In the process of evaluating Proxmox for work, I've been testing the migration process for vSphere 5.5 VMs to Proxmox. I've been able to successfully migrate CentOS 6 VMs with little difficulty (process outlined below), but I've yet to have a CentOS 7 VM migrate properly. Every time I migrate a CentOS 7 VM, it fails to boot: failing to dracut as the root and swap LVM partitions cannot be found.

Code:
dracut-initqueue[283]: Warning: Could not boot.
dracut-initqueue[283]: Warning: /dev/centos_emby/root does not exist
dracut-initqueue[283]: Warning: /dev/centos_emby/swap does not exist
dracut-initqueue[283]: Warning: /dev/mapper/centos_emby-root does not exist

When I boot from a CentOS 7 ISO into rescue mode, it is able to find the system just fine.
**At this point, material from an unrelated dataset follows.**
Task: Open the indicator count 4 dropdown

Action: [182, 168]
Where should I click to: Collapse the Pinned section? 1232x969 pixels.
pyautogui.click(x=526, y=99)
My migration process (which works well for CentOS 6) is as follows:
  1. Remove MAC and UUID references from /etc/sysconfig/network-scripts/ifcfg-eth0.
  2. Remove MAC reference from /etc/udev/70-persistent-net.rules file.
  3. Cleanly shutdown guest.
  4. Move .vmdk and -flat.vmdk to storage accessible by Proxmox.
  5. Create new Proxmox VM with similar structure to vSphere VM.
  6. Edit configuration file to point to the .vmdk file as its hard drive.
  7. Boot VM.

For CentOS 7, however, this does not work. Nor does using clonezilla to clone the VMware VM to the new Proxmox VM.

Any help would be greatly appreciated. Thanks!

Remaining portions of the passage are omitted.